December 10, 2017 - Second Sunday of Advent

Isaiah 40:1-11; Psalm 85:1-2, 8-13; 2 Peter 3:8-15a; Mark 1:1-8

Welcome to Milledge Avenue Baptist Church. Today is the first of the Advent Sundays centered on the ministry of John the Baptist as the forerunner of the Messiah. We hear Mark’s account of the beginning of John’s ministry and message. John is presented as the last of the Old Testament prophets and the one who embodied the role foreseen by Isaiah as the messenger to prepare the way for the coming of the Christ. He used the traditional Jewish ceremony of renewal and repentance—baptism—but promises that the one who is coming will immerse people in the Spirit of God.

Our second reading is the passage from Isaiah quoted by Mark concerning John the Baptist. This comes from the time of the end of the Jewish people’s exile in Babylon and was an exhortation to them to return to the land of promise now that they had been freed by the Persian king, Cyrus. This second Exodus is filled with the promise of God’s love and care for the people.

We live in the time in between Christ’s first Advent and his Second Coming and we gather in worship as people immersed by baptism into God’s Spirit. We are called not only to celebrate God’s presence as our shepherd but also to be messengers who, like John, announce the coming of God’s Kingdom. We do this by proclaiming the Word, by serving our neighbors, and by lives of peace and growth in the grace and knowledge of our Lord.

From a Child’s Point of View

Many of our children have witnessed a baptism here at MABC—perhaps just a few weeks ago when Jenna Dodson was baptized by immersion. But they may not understand John the Baptist’s “Baptism of repentance for the forgiveness of sins.” Explain that it was a ceremony people carried out to show that they were going to make some changes in the way they lived. Underlying that baptism was, and is, the belief that we can change. Children often feel just the opposite. They feel trapped by what is demanded of them at home and school. They sense that both adults and peers expect them to behave in certain ways and would be suspicious of any changes, even for the better.

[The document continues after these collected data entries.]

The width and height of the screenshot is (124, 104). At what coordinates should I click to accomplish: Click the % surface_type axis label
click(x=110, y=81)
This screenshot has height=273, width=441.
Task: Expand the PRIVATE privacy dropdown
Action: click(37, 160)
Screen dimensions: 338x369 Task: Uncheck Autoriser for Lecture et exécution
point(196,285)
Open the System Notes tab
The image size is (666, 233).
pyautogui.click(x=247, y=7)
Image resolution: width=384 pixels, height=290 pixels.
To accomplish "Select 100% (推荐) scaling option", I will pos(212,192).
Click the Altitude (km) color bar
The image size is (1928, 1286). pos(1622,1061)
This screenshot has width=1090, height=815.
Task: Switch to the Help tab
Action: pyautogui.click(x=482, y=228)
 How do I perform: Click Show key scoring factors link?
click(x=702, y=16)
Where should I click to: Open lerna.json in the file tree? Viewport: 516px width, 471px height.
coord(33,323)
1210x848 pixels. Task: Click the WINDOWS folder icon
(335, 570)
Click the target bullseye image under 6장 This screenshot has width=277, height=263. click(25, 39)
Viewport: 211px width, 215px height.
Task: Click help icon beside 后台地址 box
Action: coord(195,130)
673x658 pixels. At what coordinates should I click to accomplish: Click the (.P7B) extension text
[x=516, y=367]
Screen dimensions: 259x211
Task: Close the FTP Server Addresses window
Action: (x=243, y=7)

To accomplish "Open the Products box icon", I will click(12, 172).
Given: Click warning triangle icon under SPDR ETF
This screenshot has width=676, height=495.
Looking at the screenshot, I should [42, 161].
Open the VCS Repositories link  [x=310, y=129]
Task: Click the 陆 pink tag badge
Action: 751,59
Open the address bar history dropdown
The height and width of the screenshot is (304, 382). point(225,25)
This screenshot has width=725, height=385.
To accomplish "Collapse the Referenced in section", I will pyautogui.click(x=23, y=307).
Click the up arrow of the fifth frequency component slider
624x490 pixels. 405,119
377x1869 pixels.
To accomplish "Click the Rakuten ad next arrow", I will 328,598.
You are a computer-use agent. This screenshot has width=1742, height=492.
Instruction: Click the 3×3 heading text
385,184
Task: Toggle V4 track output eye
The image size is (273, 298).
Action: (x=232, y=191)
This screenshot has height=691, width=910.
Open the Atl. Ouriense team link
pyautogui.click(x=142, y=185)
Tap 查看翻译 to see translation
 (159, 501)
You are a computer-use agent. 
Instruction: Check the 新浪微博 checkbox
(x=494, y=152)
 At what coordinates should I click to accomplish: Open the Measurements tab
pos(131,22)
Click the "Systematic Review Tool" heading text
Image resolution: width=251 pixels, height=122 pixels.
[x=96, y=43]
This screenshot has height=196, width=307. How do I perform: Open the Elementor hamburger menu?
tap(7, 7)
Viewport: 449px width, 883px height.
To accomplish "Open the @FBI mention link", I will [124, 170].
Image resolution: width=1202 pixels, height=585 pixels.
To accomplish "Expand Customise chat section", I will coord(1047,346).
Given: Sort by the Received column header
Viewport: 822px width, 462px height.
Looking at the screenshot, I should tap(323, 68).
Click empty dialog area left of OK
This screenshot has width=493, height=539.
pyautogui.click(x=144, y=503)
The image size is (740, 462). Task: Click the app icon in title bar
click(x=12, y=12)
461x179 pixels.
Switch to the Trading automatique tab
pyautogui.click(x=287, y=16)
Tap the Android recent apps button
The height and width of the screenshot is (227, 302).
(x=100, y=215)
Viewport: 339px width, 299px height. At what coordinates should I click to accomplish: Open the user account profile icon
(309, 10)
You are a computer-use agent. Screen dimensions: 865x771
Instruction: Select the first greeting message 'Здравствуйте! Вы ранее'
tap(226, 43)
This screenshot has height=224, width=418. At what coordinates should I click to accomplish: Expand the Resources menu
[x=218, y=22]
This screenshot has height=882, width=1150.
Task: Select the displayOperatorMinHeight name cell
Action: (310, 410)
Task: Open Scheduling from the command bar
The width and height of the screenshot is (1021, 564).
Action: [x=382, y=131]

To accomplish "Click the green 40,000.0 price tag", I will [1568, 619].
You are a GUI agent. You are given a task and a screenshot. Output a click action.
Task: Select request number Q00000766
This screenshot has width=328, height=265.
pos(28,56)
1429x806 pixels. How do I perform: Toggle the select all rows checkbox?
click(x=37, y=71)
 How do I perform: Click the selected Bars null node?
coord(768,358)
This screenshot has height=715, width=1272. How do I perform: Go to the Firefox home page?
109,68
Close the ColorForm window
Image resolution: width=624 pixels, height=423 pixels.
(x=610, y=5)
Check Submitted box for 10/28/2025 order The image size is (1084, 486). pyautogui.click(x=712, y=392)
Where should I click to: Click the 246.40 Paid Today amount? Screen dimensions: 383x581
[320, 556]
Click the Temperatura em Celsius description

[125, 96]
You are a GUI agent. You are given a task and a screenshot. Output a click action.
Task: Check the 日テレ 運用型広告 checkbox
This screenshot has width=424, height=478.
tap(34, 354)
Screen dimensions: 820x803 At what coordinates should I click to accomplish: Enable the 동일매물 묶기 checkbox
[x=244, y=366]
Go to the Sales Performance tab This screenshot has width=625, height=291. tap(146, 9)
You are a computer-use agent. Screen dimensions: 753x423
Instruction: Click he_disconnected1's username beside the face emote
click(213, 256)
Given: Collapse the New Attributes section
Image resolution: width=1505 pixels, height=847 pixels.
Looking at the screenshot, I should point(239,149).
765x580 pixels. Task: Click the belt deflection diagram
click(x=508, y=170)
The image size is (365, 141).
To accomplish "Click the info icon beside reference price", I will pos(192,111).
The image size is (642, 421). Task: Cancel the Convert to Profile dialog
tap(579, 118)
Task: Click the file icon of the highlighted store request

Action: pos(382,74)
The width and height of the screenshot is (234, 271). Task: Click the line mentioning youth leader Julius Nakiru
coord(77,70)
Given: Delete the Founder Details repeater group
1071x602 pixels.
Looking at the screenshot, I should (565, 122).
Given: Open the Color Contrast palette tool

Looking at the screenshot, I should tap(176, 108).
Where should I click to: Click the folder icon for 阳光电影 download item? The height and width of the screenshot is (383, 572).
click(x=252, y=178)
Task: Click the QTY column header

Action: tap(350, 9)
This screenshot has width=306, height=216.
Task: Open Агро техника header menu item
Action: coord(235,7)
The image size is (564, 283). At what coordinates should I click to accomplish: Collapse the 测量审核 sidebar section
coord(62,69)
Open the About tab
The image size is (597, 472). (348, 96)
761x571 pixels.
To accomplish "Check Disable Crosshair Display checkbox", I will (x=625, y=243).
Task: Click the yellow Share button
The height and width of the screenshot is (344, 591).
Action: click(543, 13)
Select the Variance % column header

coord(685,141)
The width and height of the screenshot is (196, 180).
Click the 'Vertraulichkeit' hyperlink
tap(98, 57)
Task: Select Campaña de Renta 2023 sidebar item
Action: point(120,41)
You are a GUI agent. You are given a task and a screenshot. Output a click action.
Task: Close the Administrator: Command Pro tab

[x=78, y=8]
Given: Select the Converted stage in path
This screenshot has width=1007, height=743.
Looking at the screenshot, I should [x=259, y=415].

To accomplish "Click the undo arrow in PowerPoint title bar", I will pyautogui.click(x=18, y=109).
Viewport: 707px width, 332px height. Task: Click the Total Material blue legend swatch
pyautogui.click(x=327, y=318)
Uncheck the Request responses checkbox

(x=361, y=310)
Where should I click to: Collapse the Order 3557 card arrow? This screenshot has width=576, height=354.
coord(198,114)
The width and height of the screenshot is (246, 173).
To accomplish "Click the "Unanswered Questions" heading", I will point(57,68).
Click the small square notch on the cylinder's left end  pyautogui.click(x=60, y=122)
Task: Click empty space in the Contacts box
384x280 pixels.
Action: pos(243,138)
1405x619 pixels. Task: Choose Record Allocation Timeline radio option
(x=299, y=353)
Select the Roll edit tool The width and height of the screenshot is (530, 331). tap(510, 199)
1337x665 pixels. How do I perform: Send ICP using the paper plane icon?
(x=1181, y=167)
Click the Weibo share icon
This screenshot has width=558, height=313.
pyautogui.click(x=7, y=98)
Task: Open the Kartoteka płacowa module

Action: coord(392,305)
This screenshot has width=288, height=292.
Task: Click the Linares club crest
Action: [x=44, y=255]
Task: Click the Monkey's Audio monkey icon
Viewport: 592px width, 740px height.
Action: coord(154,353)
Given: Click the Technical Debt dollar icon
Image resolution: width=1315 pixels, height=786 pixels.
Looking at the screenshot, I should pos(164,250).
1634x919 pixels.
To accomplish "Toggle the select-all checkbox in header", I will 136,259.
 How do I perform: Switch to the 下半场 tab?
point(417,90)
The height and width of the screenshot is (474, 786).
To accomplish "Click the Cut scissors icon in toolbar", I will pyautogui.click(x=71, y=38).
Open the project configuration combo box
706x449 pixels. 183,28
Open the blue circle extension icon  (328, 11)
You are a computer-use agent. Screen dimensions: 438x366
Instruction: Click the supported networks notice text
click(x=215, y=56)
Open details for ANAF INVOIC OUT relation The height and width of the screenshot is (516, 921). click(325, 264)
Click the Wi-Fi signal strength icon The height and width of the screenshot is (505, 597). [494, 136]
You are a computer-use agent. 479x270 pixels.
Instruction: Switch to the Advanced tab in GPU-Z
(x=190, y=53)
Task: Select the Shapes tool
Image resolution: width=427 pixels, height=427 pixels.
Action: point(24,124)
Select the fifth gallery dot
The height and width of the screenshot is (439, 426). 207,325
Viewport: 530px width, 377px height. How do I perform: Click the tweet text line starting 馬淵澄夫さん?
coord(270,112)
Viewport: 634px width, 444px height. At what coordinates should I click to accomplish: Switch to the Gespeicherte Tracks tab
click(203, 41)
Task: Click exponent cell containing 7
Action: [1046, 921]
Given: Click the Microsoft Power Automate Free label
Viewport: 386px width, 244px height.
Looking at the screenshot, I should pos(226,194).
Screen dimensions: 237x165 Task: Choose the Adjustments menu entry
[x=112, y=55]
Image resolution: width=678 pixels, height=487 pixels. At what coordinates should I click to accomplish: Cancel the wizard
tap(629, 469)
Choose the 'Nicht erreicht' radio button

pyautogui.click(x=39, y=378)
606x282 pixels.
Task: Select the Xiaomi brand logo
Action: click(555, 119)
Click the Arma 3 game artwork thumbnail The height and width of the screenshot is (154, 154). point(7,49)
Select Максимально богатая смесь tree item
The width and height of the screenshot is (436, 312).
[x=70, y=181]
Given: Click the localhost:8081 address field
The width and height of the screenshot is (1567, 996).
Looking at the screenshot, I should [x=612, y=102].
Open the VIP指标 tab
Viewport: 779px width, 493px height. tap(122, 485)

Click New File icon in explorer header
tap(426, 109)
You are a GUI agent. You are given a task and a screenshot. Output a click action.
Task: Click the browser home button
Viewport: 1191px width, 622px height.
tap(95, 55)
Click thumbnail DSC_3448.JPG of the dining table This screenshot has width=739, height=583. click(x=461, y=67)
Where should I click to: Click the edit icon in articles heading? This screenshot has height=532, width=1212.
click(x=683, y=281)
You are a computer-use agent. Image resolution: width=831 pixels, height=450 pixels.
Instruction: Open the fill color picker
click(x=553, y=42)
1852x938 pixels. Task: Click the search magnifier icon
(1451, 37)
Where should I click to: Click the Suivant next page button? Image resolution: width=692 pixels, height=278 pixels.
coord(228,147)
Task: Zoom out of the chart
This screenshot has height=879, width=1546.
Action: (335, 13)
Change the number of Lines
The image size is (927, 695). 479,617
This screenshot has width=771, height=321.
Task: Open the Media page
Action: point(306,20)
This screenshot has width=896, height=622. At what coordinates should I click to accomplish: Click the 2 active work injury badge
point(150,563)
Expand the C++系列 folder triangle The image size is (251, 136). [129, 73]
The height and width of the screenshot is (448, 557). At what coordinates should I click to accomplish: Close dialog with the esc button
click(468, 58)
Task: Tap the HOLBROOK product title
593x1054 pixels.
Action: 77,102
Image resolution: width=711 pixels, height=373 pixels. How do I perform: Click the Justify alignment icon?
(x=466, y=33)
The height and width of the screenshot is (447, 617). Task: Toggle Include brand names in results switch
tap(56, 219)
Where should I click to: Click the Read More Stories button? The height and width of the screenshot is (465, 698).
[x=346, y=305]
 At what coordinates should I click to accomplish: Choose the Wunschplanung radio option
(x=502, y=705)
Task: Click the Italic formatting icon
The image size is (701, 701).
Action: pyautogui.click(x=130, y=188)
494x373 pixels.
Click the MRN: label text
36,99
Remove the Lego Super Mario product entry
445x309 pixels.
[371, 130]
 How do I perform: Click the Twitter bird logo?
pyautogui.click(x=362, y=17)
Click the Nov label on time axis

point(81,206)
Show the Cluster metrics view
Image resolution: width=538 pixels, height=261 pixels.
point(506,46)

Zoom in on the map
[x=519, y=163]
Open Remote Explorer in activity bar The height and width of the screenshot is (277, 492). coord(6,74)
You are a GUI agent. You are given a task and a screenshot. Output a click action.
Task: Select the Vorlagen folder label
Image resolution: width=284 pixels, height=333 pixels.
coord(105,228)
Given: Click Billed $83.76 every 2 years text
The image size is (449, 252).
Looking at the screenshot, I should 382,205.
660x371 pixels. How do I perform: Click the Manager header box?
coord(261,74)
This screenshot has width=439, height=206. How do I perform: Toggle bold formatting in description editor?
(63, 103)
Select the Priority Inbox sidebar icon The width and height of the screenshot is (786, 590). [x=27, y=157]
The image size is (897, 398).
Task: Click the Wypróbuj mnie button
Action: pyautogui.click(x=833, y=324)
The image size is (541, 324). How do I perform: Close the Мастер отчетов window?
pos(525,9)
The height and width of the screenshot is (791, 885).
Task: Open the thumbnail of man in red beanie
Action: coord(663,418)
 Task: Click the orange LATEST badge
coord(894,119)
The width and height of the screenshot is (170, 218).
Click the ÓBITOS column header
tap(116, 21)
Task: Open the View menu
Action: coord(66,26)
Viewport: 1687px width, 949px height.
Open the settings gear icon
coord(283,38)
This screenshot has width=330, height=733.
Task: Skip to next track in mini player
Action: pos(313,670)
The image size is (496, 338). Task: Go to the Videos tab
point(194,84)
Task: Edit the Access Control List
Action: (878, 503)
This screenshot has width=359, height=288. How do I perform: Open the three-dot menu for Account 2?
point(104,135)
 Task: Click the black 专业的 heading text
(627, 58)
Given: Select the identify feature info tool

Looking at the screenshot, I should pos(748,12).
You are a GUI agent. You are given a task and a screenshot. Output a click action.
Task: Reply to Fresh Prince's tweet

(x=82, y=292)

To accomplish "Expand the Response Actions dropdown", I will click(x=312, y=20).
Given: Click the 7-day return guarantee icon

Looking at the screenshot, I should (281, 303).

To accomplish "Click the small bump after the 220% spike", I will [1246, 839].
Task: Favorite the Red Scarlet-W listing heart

In this passage, John insists that we can make changes. He baptized with water to call his listeners (and us) to make needed changes. He promised that “the One who comes” would give the people the power of Holy Spirit so that they could make even greater changes. Help our children celebrate this power that has been given to them by Jesus! —From Forbid Them Not:  Involving Children in Worship, Year A, Carolyn C. Brown

Questions for Reflection

Mark’s Gospel announces the good news of God in Jesus Christ: God comes to turn the world right side up and baptize us with the Holy Spirit. As we prepare to celebrate the birth of the Messiah, what is the beginning of God’s good news in your life, and how will it change the way you approach this season of expectation and hope?

Household Prayer: Morning Household Prayer: Evening

Lord, how I love this season of new beginnings, the opportunity to turn toward you and start again.

Empower me to be a messenger of good news, and a leveling influence along the way, as I seek to be one with you in smoothing out the rough places I encounter. Amen.

Lord, you have comforted me throughout this day and rescued me from my exile.

Where I have flourished, I give you thanks; where I have erred, I ask your forgiveness. Protect me through the night that I may rest in your realm of peace where righteousness makes a home. Amen.


"There's Waiting...and Then There's Waiting"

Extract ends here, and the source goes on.